The Kenai Peninsula Borough will have to go to court if it still wants 1,732 acres the state recommends for addition to the Kenai River Special Management Area.
John Shively, commissioner of the state Department of Natural Resources, replied Wednesday to Mayor Dale Bag-ley's request that he reconsider his approval of the state's new Kenai Area Plan. Shively declined to make the KRSMA additions, mainly by Kenai and Trail lakes, available for borough selection.
The Kenai Area Plan, which Shiv-ely signed Jan. 7, sets land-use classifications for more than 5.3 million acres of state land -- dry, tidal and submerged -- within the borough.

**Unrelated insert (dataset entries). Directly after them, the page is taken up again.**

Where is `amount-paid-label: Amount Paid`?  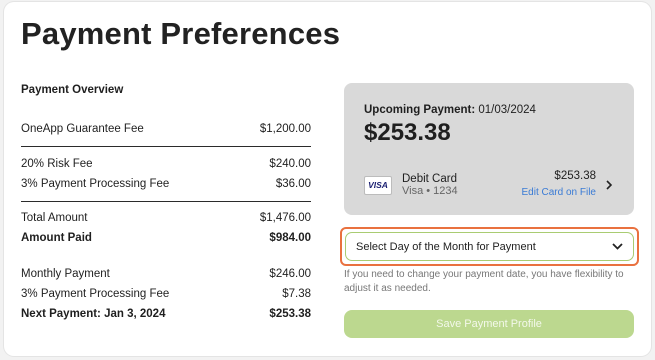
amount-paid-label: Amount Paid is located at coordinates (56, 238).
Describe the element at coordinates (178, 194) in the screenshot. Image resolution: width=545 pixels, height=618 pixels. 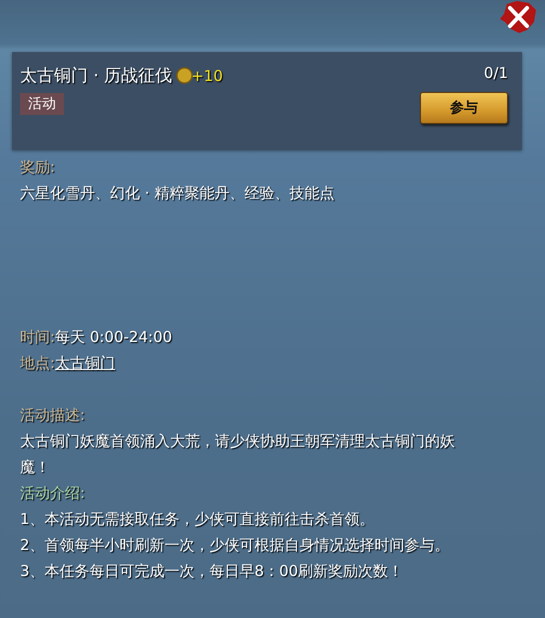
I see `reward-text: 六星化雪丹、幻化 · 精粹聚能丹、经验、技能点` at that location.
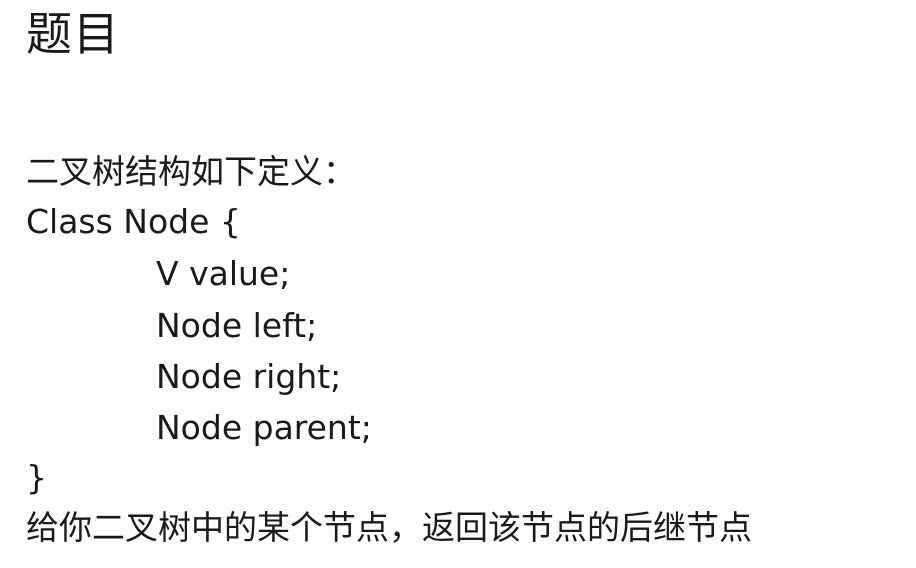 The width and height of the screenshot is (916, 568). What do you see at coordinates (134, 222) in the screenshot?
I see `code-class-line: Class Node {` at bounding box center [134, 222].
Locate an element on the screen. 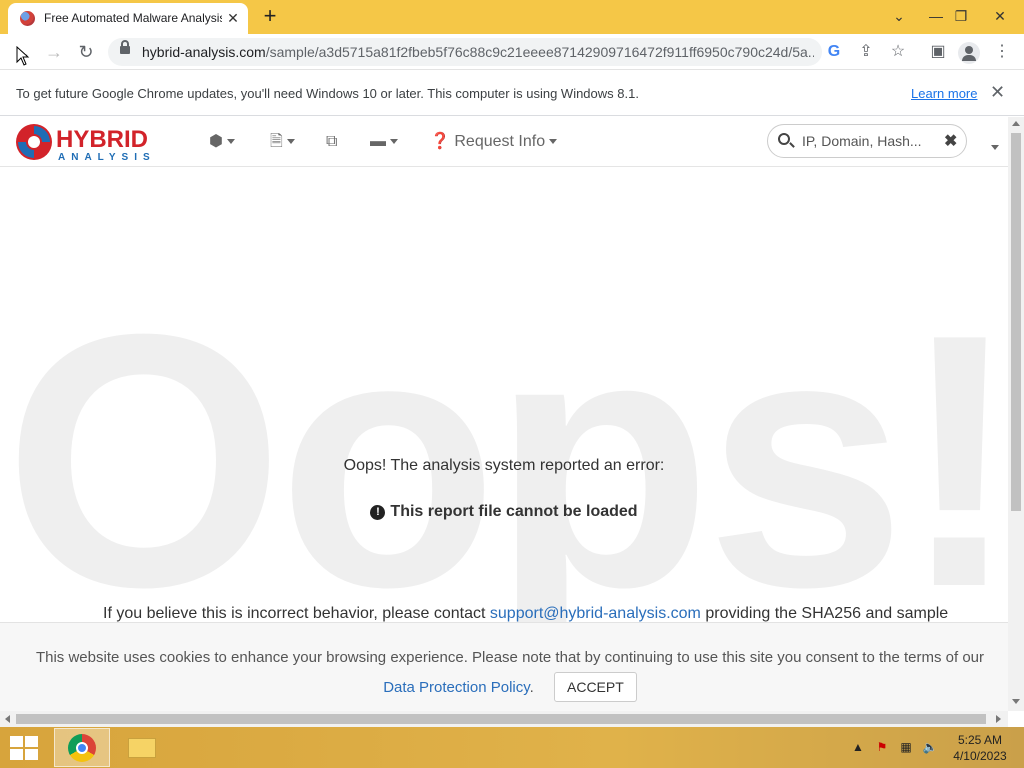 The height and width of the screenshot is (768, 1024). system-clock: 5:25 AM 4/10/2023 is located at coordinates (980, 748).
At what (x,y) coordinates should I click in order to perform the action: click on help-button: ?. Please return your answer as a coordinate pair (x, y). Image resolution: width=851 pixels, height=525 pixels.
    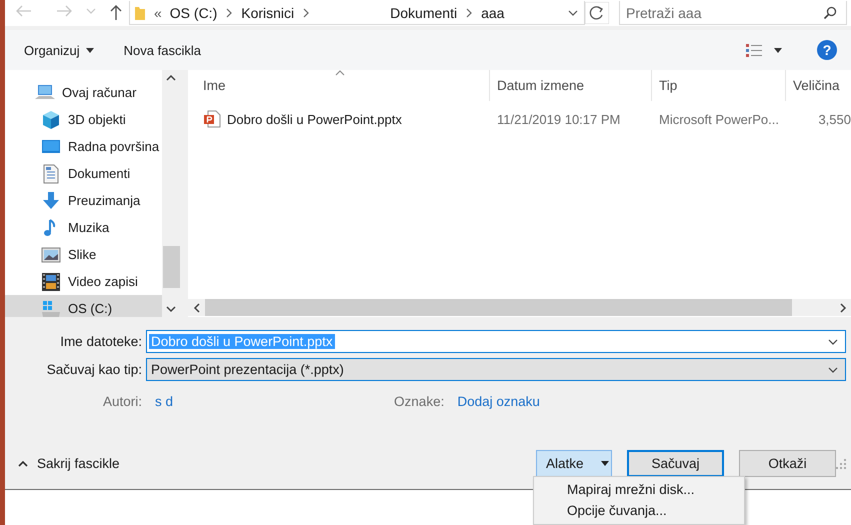
    Looking at the image, I should click on (827, 50).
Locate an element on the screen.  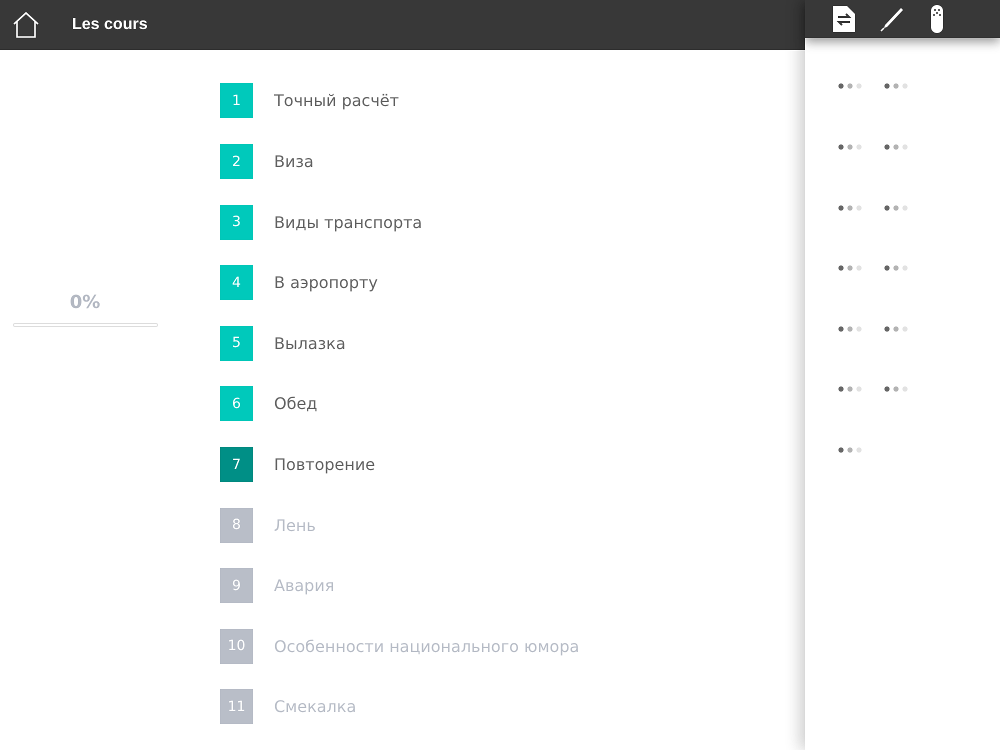
lesson-number: 8 is located at coordinates (236, 526).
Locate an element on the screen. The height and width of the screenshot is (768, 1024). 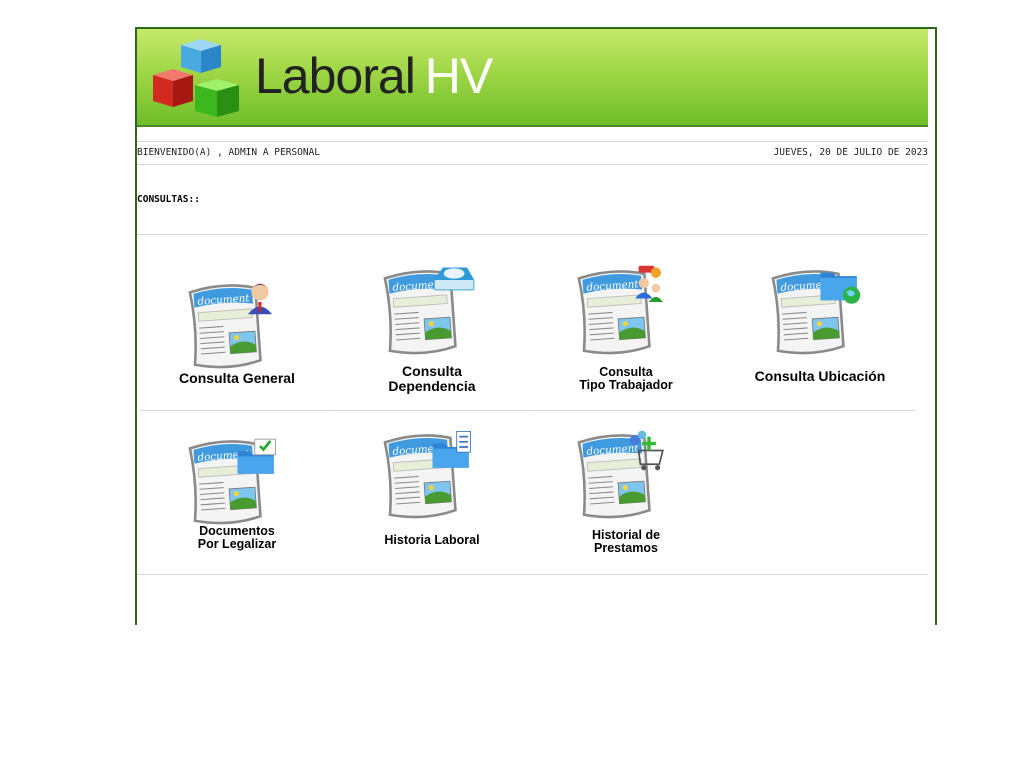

It determines which parcels the borough can select to complete the remaining 44,000 acres of its land entitlement from the state.
Shively's Wednesday letter finalizes the plan, said Bruce Talbot, project manager for the department's Division of Mining, Land and Water. The borough's only recourse now is in Alaska Superior Court, where it has 30 days to file an appeal.
"I think we made not much progress," Robert Bright, borough planning director, said Friday after a preliminary look at the letter. "But we just have to go through it tract by tract, look at the big picture, see where we are, and go from there."
Bright said he planned to meet with Bagley this weekend to pick through Shively's letter.
The state has been working on the Kenai Area Plan for close to a decade. The public comment period on its final draft ended Dec. 17. However, Bagley, who was elected in October, sent Talbot a letter Dec. 20 saying the state had not made enough quality land available for borough selection.
In his reply, Shively wrote that 475,400 acres av-ailable for selection are indeed steep, remote or wet. However, 151,500 acres are classified for uses such as settlement, agriculture and dispersed recreation, and should be suitable for borough selection.
There is plenty of good land available along the road system, Talbot said.
By the state's tally, Bagley asked DNR to make another 12,973 acres available to the borough. The state made 4,140 of those available, Talbot said. However, 5,000 acres Bagley requested in the upper Ninilchik River drainage were not conveyable because the Division of Forestry manages them for timber production, is conducting research in the area and has built roads there.
Talbot said 1,777 acres the mayor requested by Trail Lakes are encumbered by U.S. Forest Service rights of way, and 1,732 acres are recommended in the 1997 Kenai River Comprehensive Management Plan for addition to KRSMA and management by Alaska State Parks.
In his letter last week, Shively cited a recommendation from Bob Loeffler, director of the Division of Mining, Land and Water, to keep the proposed KRSMA additions.
Work on the Kenai Area Plan began almost 10 years ago, Loeffler wrote, and work on the Kenai River plan began in 1996. He said he was unaware of any borough interest in the proposed KRSMA additions until Bagley's Dec. 20 letter. Making them available to the borough now would be a significant change, he wrote, and there would be little opportunity for public comment.
"In addition, the department is not willing to revise the Kenai River Comprehen-sive Management Plan so soon after its adoption," he wrote. "A KRCMP revision requires input from the KRSMA Advisory Board."
The board recently supported the proposed KRSMA additions, he wrote, and it would be unlikely now to support their conveyance to the borough.
Shively's letter last week did add more than 450 acres to the land available for borough selection, including 320 by Bear Lake near Seward. However, the state plans to keep the east side of Bear Lake, which includes a 1,000-foot easement for the Iditarod National Historic Trail, he wrote. In 1998, the Iditarod Trailblazers and the U.S. Forest Service built a foot path along the easement.
Bagley had asked for roughly 200 acres at Mile 9 Coho Loop. The plan recommended that for transfer to Alaska State Parks to support recreation on nearby beaches.
"We can't put a campground, toilets or water on the beach because of the storm surge," Talbot said. "This is the closest developable, upland, state-owned parcel."
Even so, Shively agreed to split it in half. He made roughly 100 acres available to the borough, and kept 100 acres for Parks.
Bagley had asked for 69 acres adjoining Kachemak Bay State Park land off East End Road near Homer. The plan recommended the 69 acres for addition to the park. However, Shively agreed to make 38 acres available to the borough. The state will keep 31 acres as a site for park restrooms, trailheads and parking.
"Now, it's up to the borough to tell us what lands they actually want," Talbot said. "After DNR receives the borough's revised selections, relinquishments and priorities, a decision to convey a large portion of their selections could be completed in a couple of years. Some parcels with few encumbrances could be conveyed sooner."
Decisions could be much farther away on borough selections encumbered by federal mining claims or not yet conveyed from federal ownership to the state.
Once the state issues a decision to convey, the borough must survey the land before conveyance takes place.
"I can't speak for how quickly the borough will allocate money to survey," Talbot said.